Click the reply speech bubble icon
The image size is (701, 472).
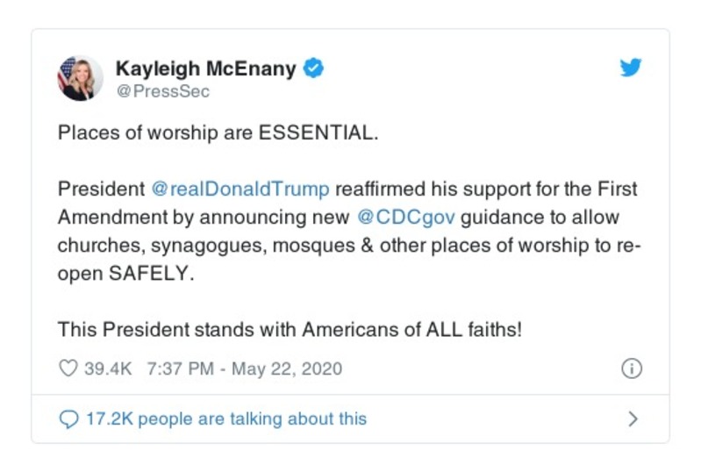click(x=68, y=419)

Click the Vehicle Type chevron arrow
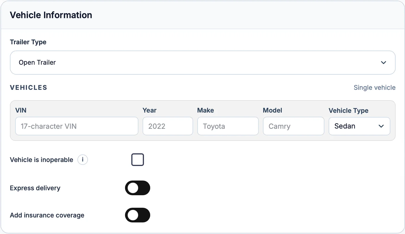pyautogui.click(x=381, y=126)
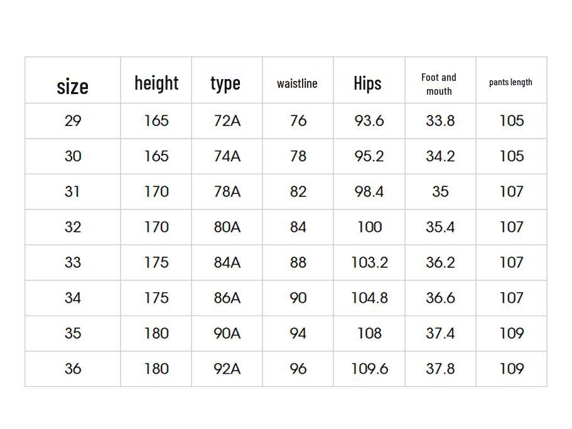
Task: Select the size 36 cell
Action: point(73,369)
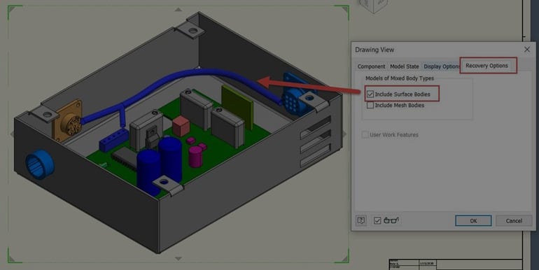This screenshot has width=539, height=270.
Task: Select the top-right green corner bracket handle
Action: point(342,12)
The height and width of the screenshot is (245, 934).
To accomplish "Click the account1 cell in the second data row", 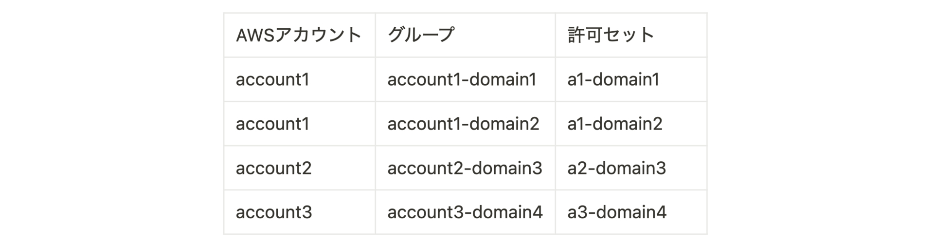I will click(300, 124).
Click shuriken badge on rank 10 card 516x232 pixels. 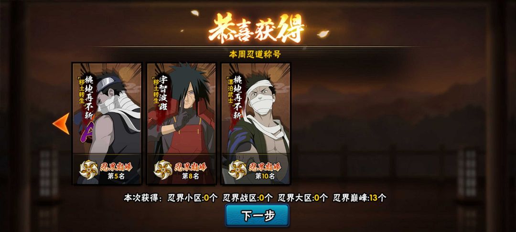click(237, 169)
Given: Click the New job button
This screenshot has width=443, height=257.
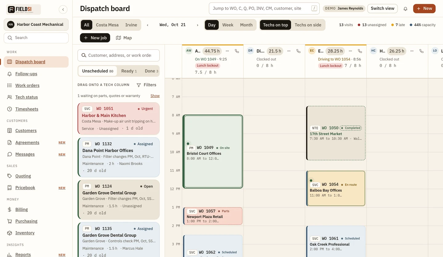Looking at the screenshot, I should (95, 38).
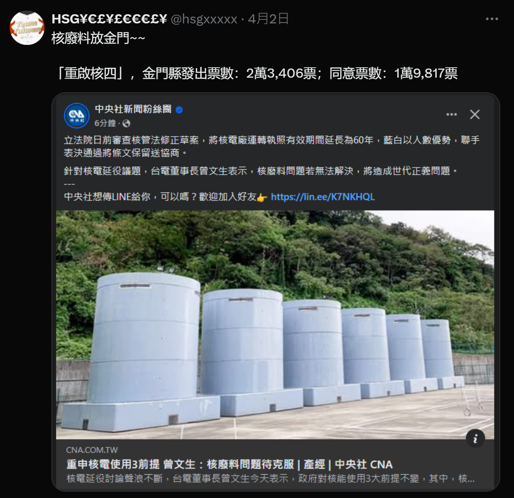Open the 4月2日 tweet timestamp

tap(268, 19)
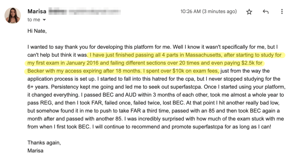291x160 pixels.
Task: Click the "6+ years." text in body
Action: [x=38, y=87]
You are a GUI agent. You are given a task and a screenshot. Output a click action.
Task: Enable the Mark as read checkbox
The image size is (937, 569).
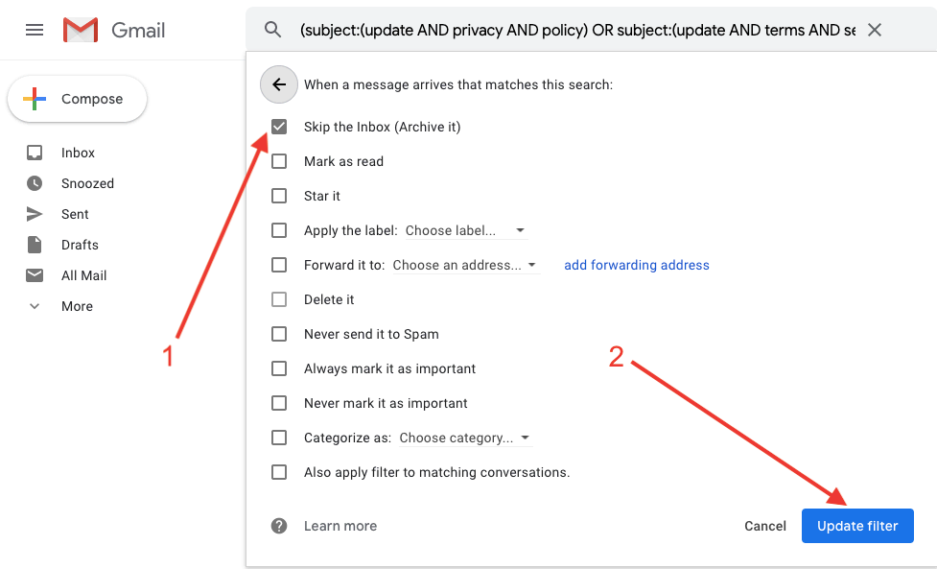(279, 161)
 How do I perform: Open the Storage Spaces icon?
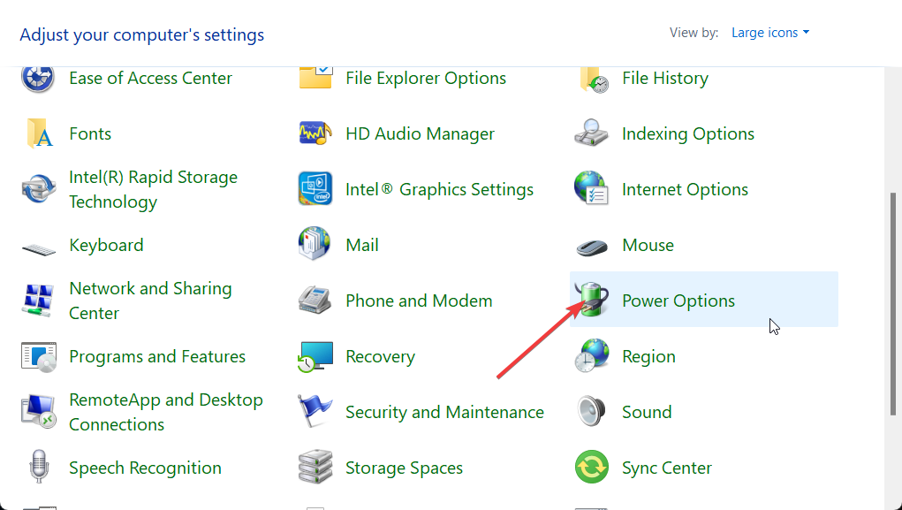pos(315,468)
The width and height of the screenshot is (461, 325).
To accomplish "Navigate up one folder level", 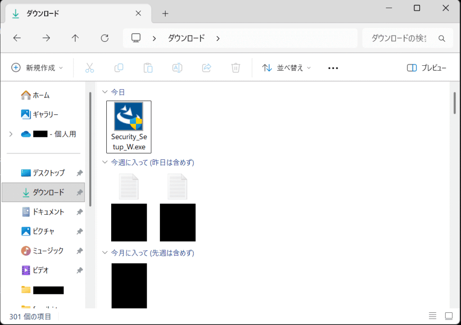I will point(75,38).
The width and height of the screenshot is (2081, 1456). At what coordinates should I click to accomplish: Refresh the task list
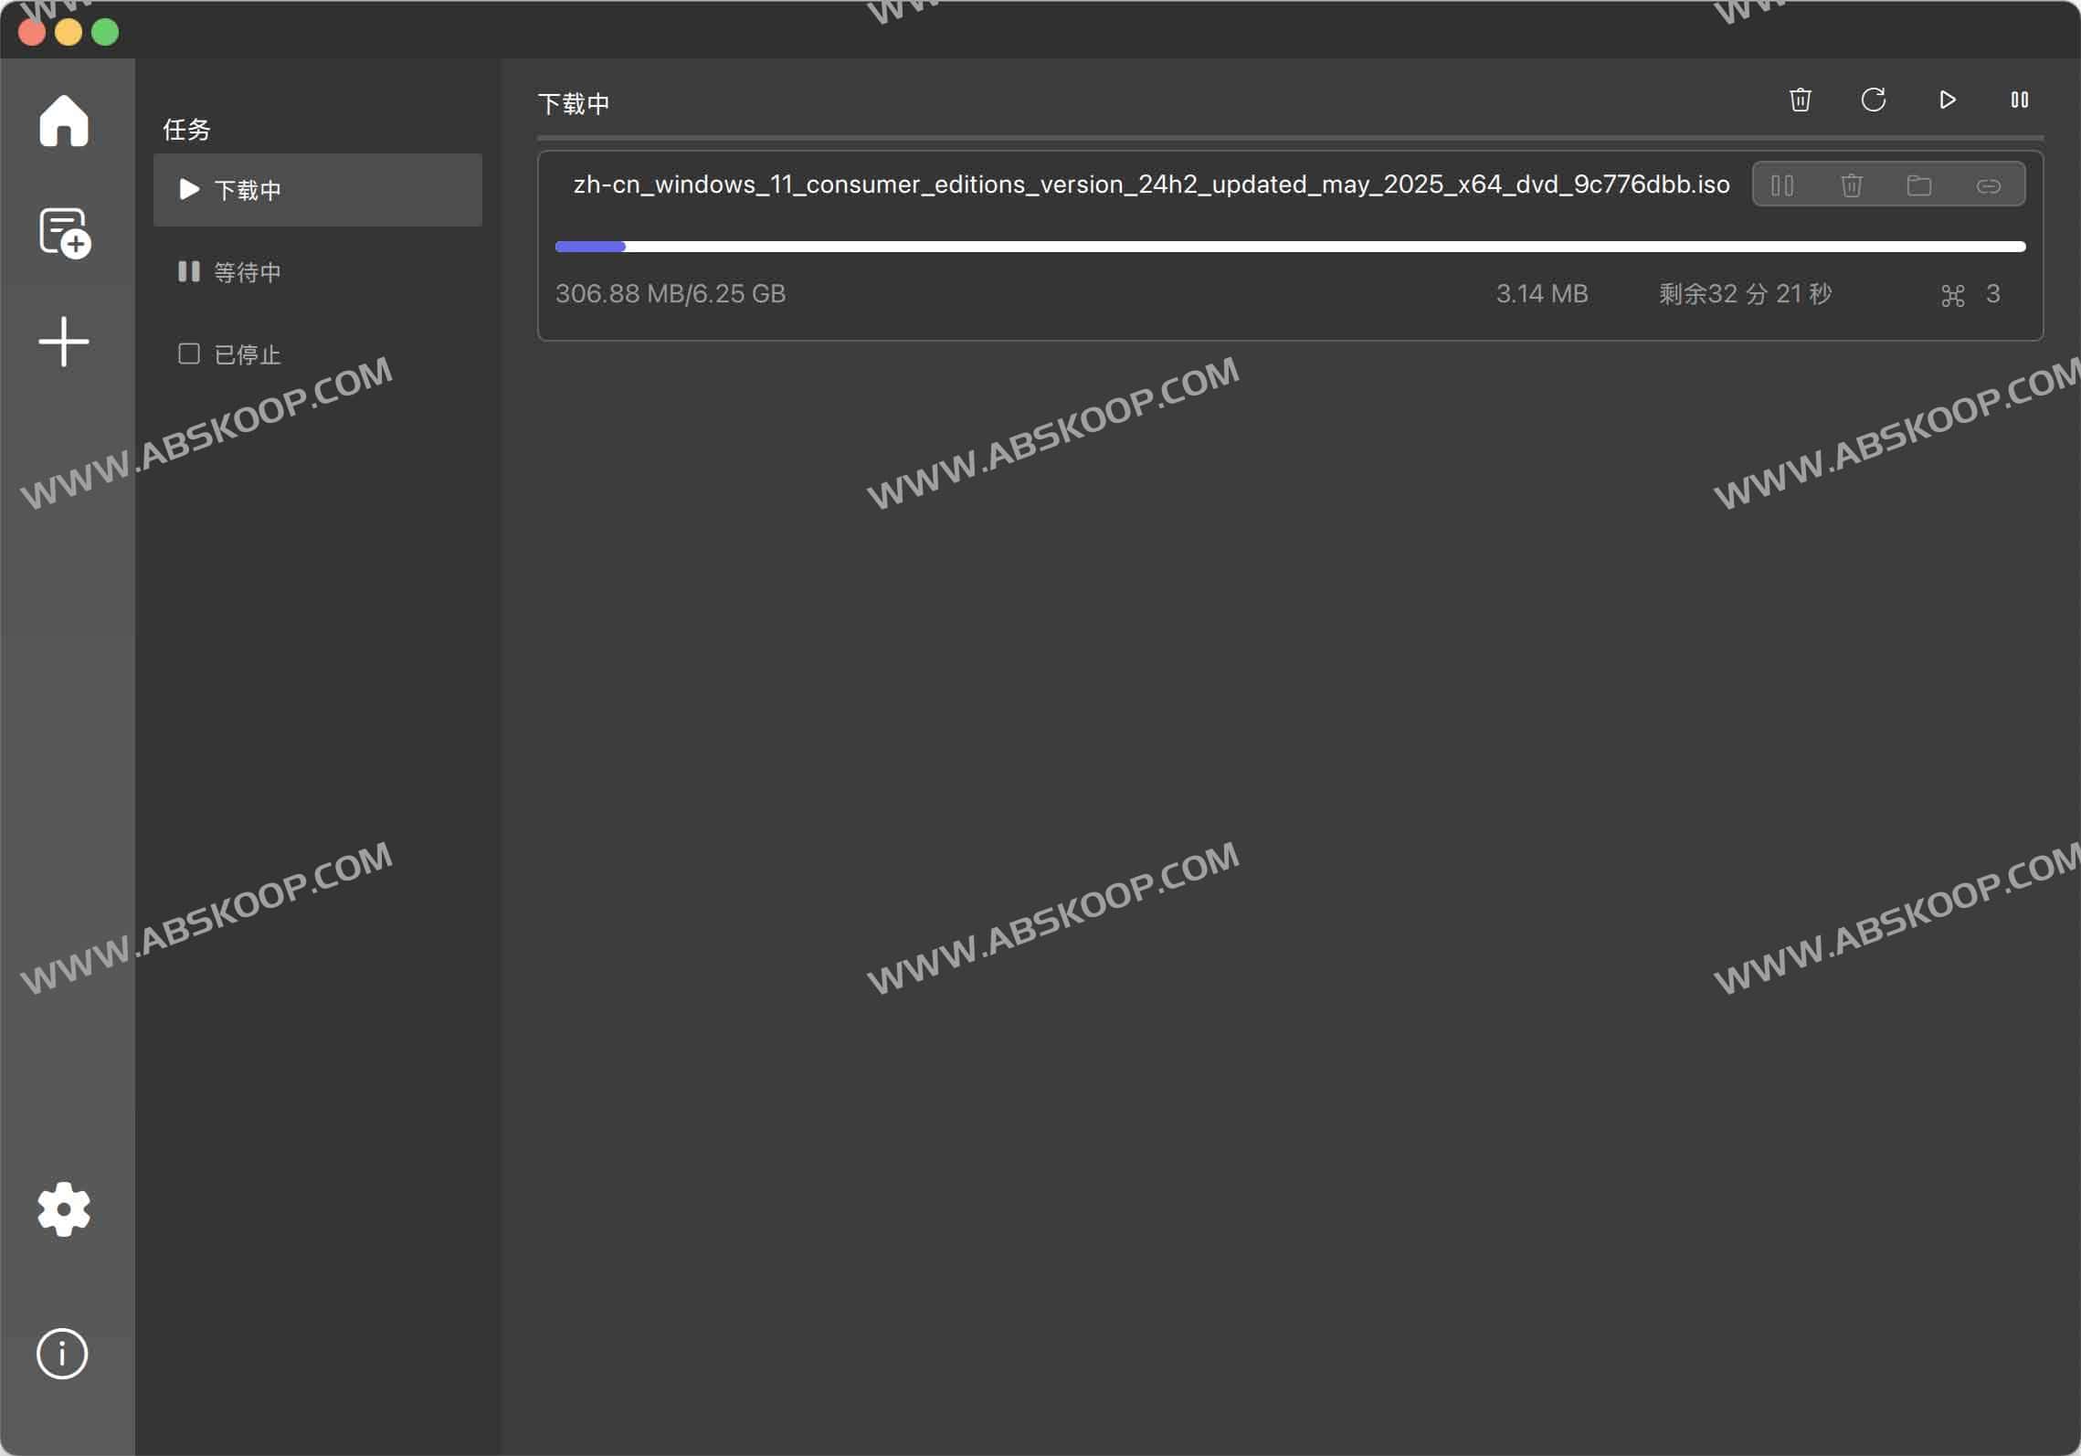tap(1874, 100)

□ □ □ □ □ □ □

Task prompt
Rewrite the records from the line containing "The width and height of the screenshot is (2081, 1456)." through the end of the records, both ends included, as a Markdown table with a Row column numbering each line and a Line column holding it, skipping blank lines and leaving out the pictures.

Response to the exercise
| Row | Line |
|---|---|
| 1 | The width and height of the screenshot is (2081, 1456). At what coordinates should I click to accomplish: Refresh the task list |
| 2 | tap(1874, 100) |